[[ Data to process open ]]

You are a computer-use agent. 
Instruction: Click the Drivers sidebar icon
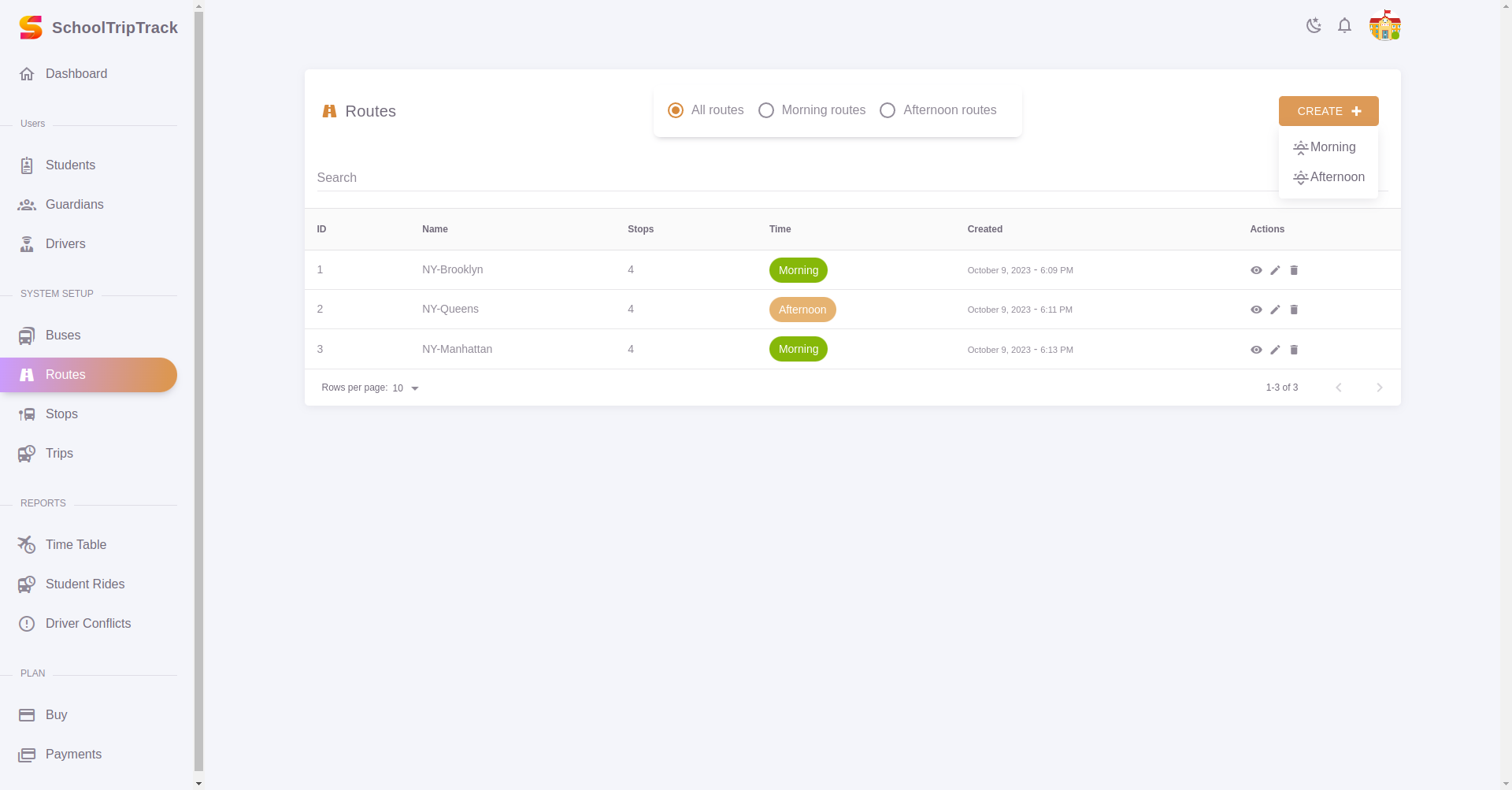27,243
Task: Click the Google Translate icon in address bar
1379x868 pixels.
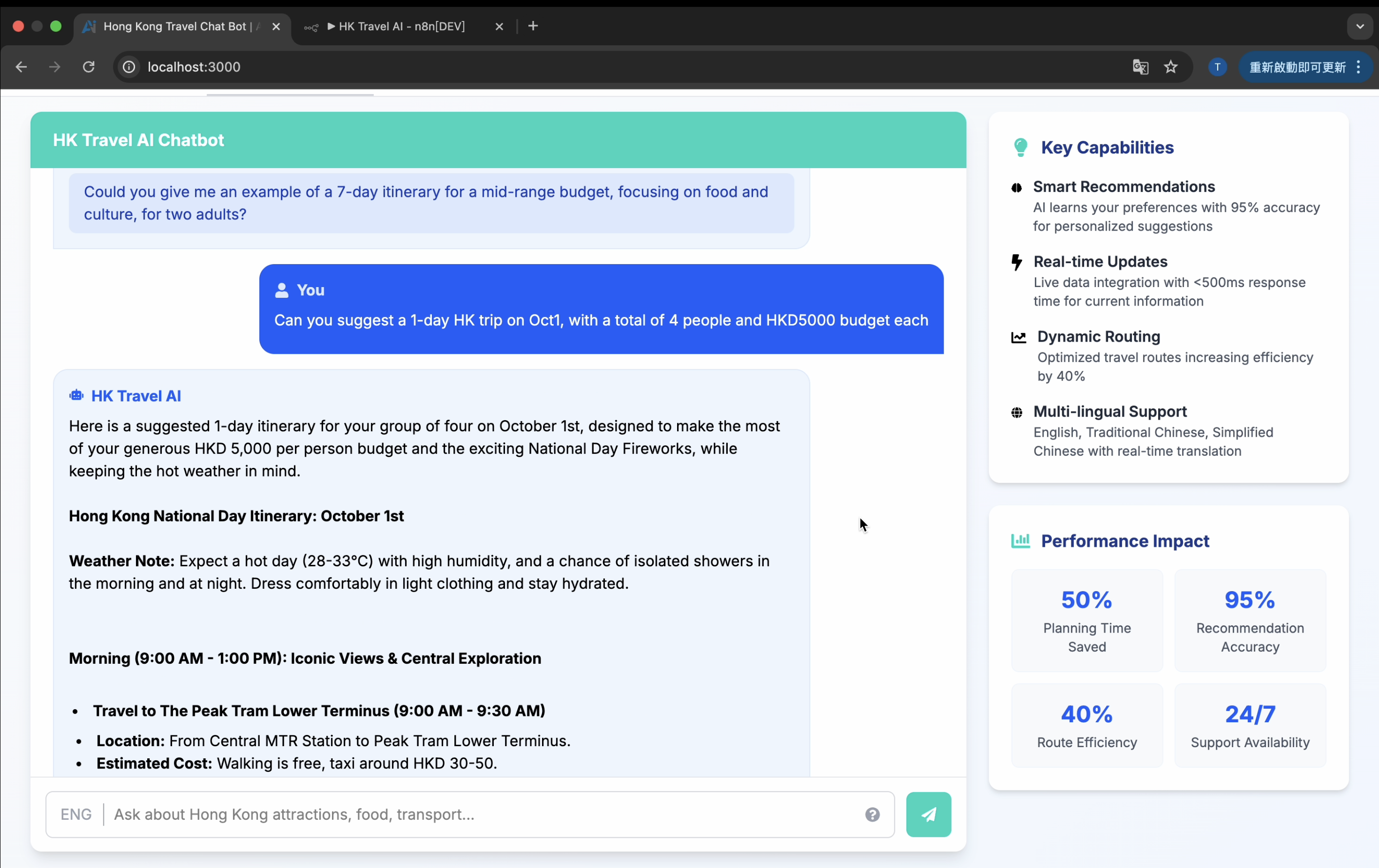Action: (x=1140, y=67)
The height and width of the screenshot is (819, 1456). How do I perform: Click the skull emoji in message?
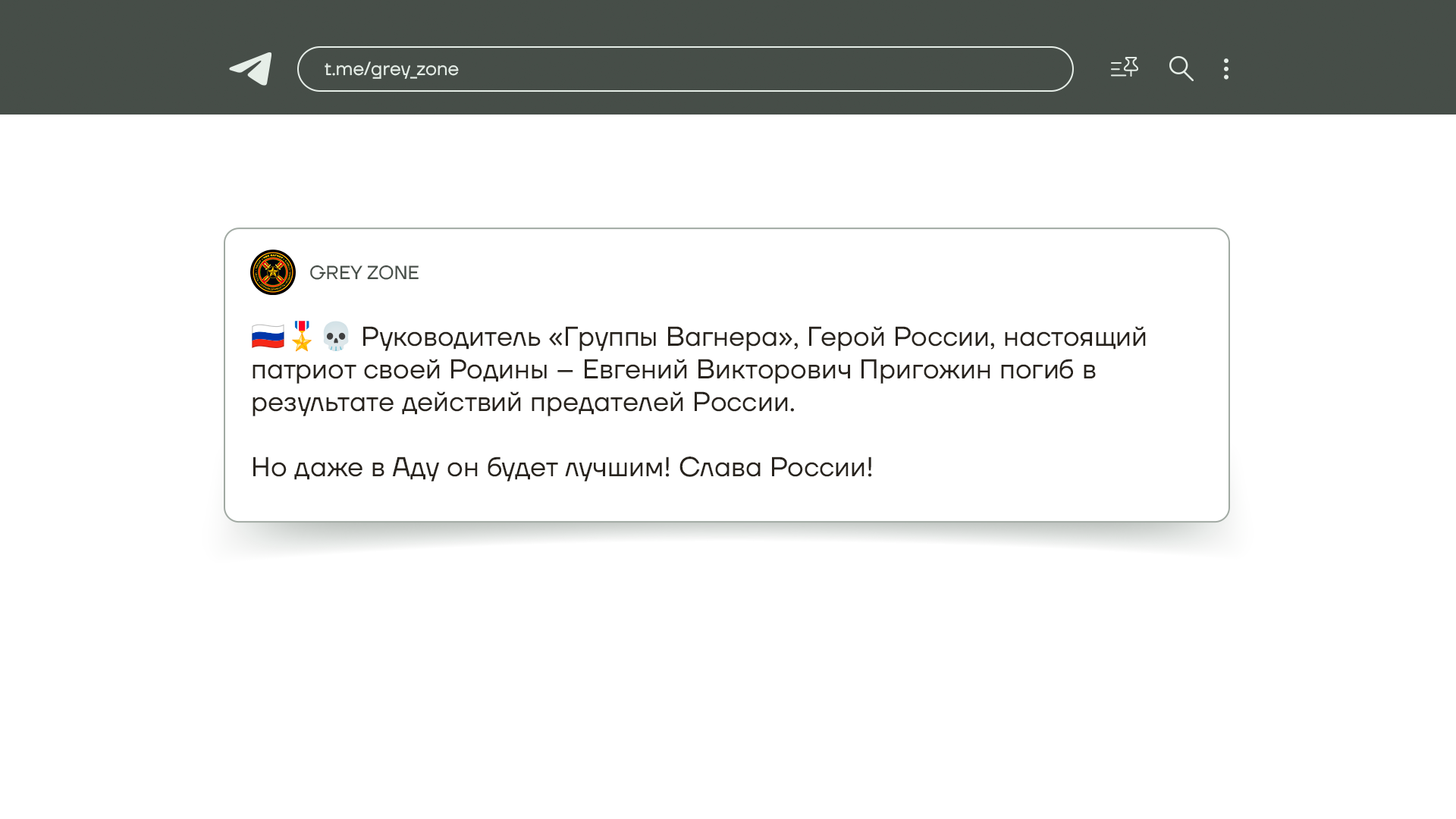[x=335, y=337]
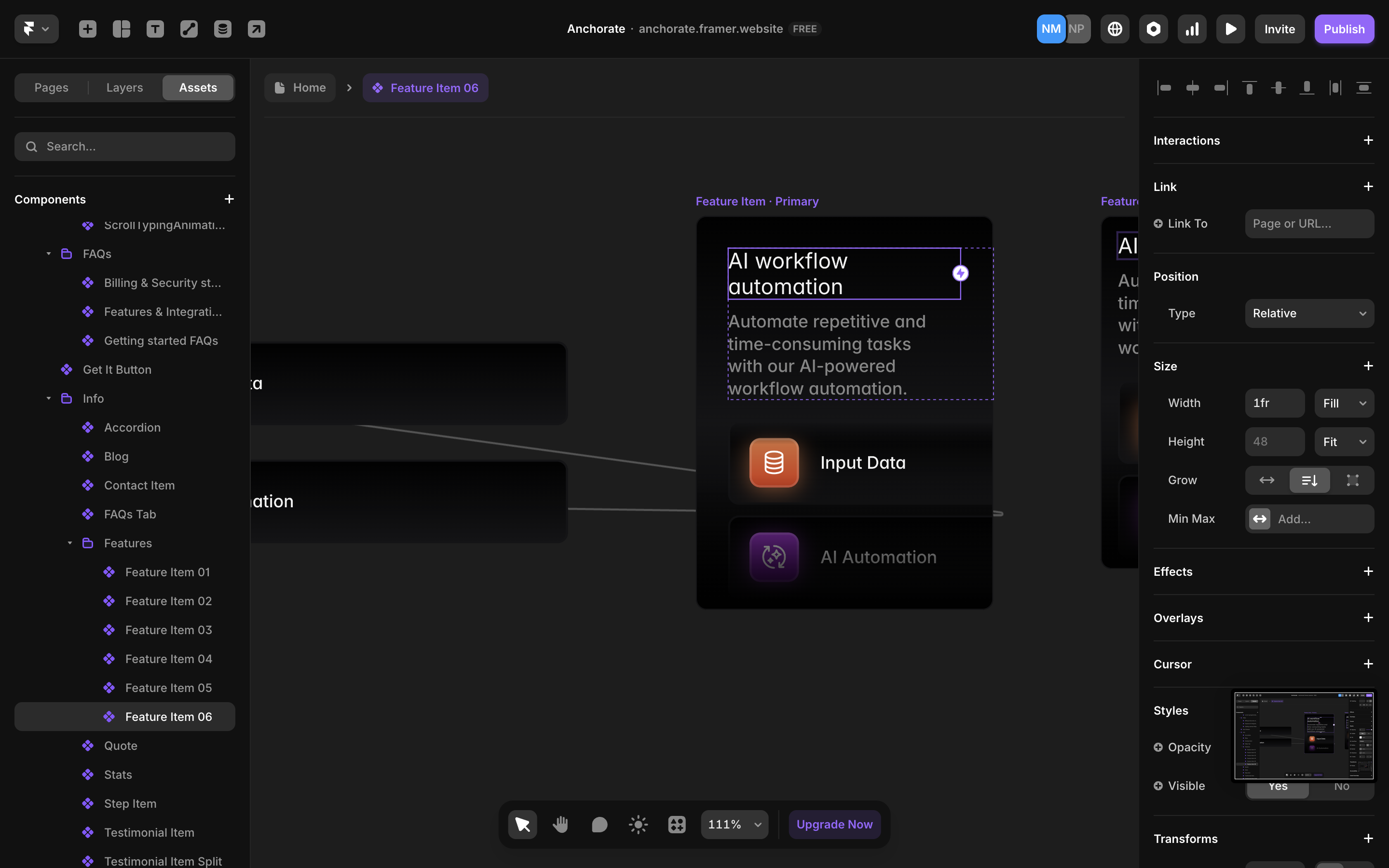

[[ Data to process closed ]]

Each entry is to be written out again word for word, and any pictures are to be omitted.

• Answer for this exercise:
You are a computer-use agent. 
Instruction: Click the Drivers sidebar icon
27,243
Task: Click the Google Translate icon in address bar
1379x868 pixels.
Action: (x=1140, y=67)
The height and width of the screenshot is (819, 1456). How do I perform: Click the skull emoji in message?
[x=335, y=337]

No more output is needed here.